Time has changed how I feel about testing, but I'm not sure how or if my perceptions are true. Mind you, I started getting tested back in the '80s. The 1980s, that is.

There was a basement portion of the Columbus Department of Health that only 'you know who' went down there to get 'you know what'.  I don't know there were really judging eyes then, but it seemed like there were.

Education is not the same as it was then - for the caregivers or the patients.

Hell, one of my first counselors was named Cesar Chavez. Surely, he was using a fake name, I thought (and don't call me Shirley). But alas, that was his actual moniker.

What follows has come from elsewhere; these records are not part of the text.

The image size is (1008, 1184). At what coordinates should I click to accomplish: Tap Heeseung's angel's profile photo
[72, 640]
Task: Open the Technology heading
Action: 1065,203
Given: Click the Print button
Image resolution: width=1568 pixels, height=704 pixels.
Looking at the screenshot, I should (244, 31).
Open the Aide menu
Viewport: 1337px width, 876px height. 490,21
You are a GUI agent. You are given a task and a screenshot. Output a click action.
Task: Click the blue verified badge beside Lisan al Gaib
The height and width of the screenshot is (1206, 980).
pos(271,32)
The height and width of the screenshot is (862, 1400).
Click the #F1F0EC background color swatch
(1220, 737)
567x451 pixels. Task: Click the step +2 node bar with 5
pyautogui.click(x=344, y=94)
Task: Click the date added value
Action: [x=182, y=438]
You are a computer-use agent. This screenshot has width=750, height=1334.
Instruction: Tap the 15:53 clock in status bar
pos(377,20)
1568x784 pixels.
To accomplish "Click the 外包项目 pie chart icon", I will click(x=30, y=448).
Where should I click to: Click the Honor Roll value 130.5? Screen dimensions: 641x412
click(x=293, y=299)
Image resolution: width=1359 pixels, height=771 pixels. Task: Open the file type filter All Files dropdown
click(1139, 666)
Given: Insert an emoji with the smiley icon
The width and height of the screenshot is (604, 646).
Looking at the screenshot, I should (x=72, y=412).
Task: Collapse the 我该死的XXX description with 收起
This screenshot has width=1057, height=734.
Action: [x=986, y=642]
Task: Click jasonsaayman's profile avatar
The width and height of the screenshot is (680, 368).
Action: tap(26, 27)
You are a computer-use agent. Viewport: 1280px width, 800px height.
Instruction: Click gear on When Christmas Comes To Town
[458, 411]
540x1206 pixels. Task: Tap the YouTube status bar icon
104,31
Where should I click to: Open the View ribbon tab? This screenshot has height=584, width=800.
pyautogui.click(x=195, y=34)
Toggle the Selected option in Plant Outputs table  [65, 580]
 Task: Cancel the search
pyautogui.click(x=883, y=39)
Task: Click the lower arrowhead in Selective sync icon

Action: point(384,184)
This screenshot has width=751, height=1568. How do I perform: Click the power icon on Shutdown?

And while testing methods may have changed over the last {gulp} 30 years, some of the associated uncomfortableness has not.  The questions you must answer just seems like a huge pointing finger at your life, your choices - though no doubt, the counselors have heard it all before, if not worse, from others. Naturally, you think you're one of 'the others'.

Then there was the wait.

The wait for the test to be run - days upon days.  The wait upon your return, sitting in the lobby to be called back to get your results.

Then there was the longest wait: the walk to and sitting in that room. The time from sitting down, to opening your file, the counselor perusing said file, to getting the news. It was an eternity.

I would normally go with friends to get tested, but go alone for the results. There were some realities you just didn't want to face - let alone with others waiting for you.

Working more in the medical area, and the years of exposure (pun intended?), make you take a different look at it, though I realize I'm not everyone, nor they me. And there are those of us who have lived in a world without HIV and AIDS, but the younger generation have never known a time without - so to be honest, I don't know their perspective, their reality.

It is important to get tested. It's not necessarily a pleasant experience and I'm guessing it's still stress-inducing, but it is so much better than not knowing or assuming.

And on Sex and the City (or as Brian from Family Guy described it, "so it's about three hookers and their mom?")  for all the boinking they did over 14 seasons, as far as I know, only one half hour ever touched on HIV. Most of it encapsulated into a 1:14 clip, but it somewhat touches on what one goes through at an HIV clinic albeit with a little "humour".






Song by:  R.E.M. 

3 comments:

Unknown said...

Dearest Shirley...VERY fine post today. ::Gulp:: 30 years is an understatement.

Bob said...

Knowledge is power.

Ur-spo said...

amazing that hiv is now along the line of 'get tested' like HTN or DM or cholesterol.